In French, there is a word, among others, that has no real translation into English. The word on my mind is apprivoiser. The closest gloss, to tame.
It means something slightly different from taming. To tame means to make not-wild, to make subservient, to make it that the object (of the verb, but mark my pun) becomes controllable. Apprivoiser isn’t so much about being wild or not. It’s not about melting resistance and making something bend to one’s will (although it also can be). It’s more about making something familiar or friendly to oneself. It’s very personal like that. Something, or someone, can become apprivoisé and friendly to you without losing its inherent wildness or sovereignty.
I researched the etymology of the word for insight into the hollow that the word was meant to fill when it started rolling off tongues. I thought maybe it had something to do with the word voisin, meaning neighbour. Like, to make neighbourly. This word voisin comes from the latin vicinus, with the root vicus, meaning village, street, area, place. Take the related English word vicinity.
I learned that apprivoiser has a different root, the latin word privus, meaning individual, personal or private. With the a- prefix, the meaning becomes to make personal.
So, with some poetic licence, I derive these translations: To bring into one’s realm; To open the doors of relating; To break down walls; To welcome into one’s intimate circle; To make someone familiar to oneself.
I changed the name of my column (newsletter? series? publication?) right after the last post, you might have noticed. It’s now called Wild Kin: Letters. The name, Wild Kin, is my best gloss for the French word apprivoiser. A more accurate translation.
Yes, the wild kin, those you make yours without also making docile. Wild kin are the two-legged, four-legged, winged, leafed or scaled among us, there for us to claim as family while leaving them their intimate throes and intertwinings with the eventful surface of the earth. Those you love and release back into the wilds, for your love is truer than any grasping. And their love for you is in they way they glance back as they slither towards their destiny. Their love for you is in the way they’ve let you move them: that head turn, that wink, your way.
The wild kin are also those in the ancestral past, who wore our same faces and hands, who knew nothing of the tameness and sameness of asphalt over soil, steel over taproot, Uber eats ordered from upon a throne of bedspring mattress. Exempt of flame-retardant curtains and insurance claims for broken wrists, they knew nothing of that and everything of risk. The risk of wind blowing over bluff. The risk of fire consuming all. The risk of water sweeping and swallowing whole those who were once babies full of milk. The risk of earth loosening and giving, or drying up and cracking, closing the fist on bounty. Oh yes those wild kin knew grief and their skin knew to recognize the fine line between the water’s caress of strong flow and its gush of danger. But not always. But enough for you to be born downriver. Those wild kin are yours too.

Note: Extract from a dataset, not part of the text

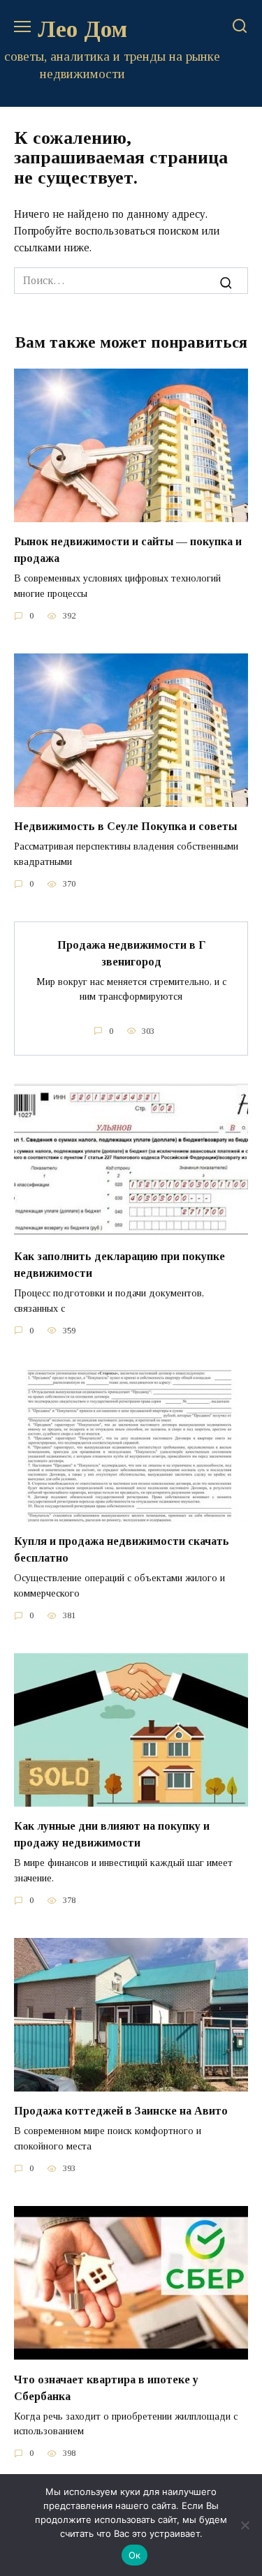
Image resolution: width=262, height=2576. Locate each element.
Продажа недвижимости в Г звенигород (131, 952)
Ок (135, 2555)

And then there’s the wild kin who are members of the high council of the self, those nafs inside of your gut and heart and head. The frothing soup of parts: desires, perceptions, preferences, and needs, whether in conflict or agreement with each other. They sit and hold council at the large table of you, eternally constructing an emergent self out of interminable debates amongst themselves, with perhaps the occasional arm wrestle to settle the stalemates. Sometimes the CEO of Rational Thinking wins the match and off you go making a responsible decision. Other times the Empress of Delight canters up to the table on horseback, wearing her swooshy riding cape and flashy smile, and charms everyone. On those days maybe you make a bold and irresistible proposition to a stranger, antagonizing to no end the Sergeant of Safety.
Then over there, on the far side of the table, sit the four most elemental of them, the aspects of self that are Wind, Fire, Water and Earth. Your interior, most basic, wild kin, have no titles like the others, they simply are and they are of a different ilk. I’d like to know, what’s the quality of their voices at the table, these wind, fire, water, earth? Are they loud and bold? Are they commanding? Are they seductive and irresistible? Do they enchant and lead? Or are they feeble, meagre? At odds? Undernourished? Or even crafty, manipulative and dark, vengeful and bitter? And what would they have you do? Oh they will have their way, those wild kin, as friends or as foes, at your risk and peril, and also your great joy.
Who are your wild kin? Who in your inner circle holds the hand of the bouncing breathing keeling spectacle, so steady and and constant until it’s not, proposing a wave here and a rocking there until you too are dancing? Who is yours to make familiar, while your face drops to the floor in astonishment for the grandeur of its intact wildness?
Thanks for reading. The name change from Missives to Wild Kin feels to me more open and free and already has triggered many new starts for future posts. The name originally came from a search and digging for a name for the emerging coaching/guiding practice I am starting. That’s the name that surfaced and is very aligned with the work I feel called to do in the world. Apprivoiser: to make personal, to open to relationship to the ever-creative folding of wildness upon wildness, and to enter under its wing, and it under yours.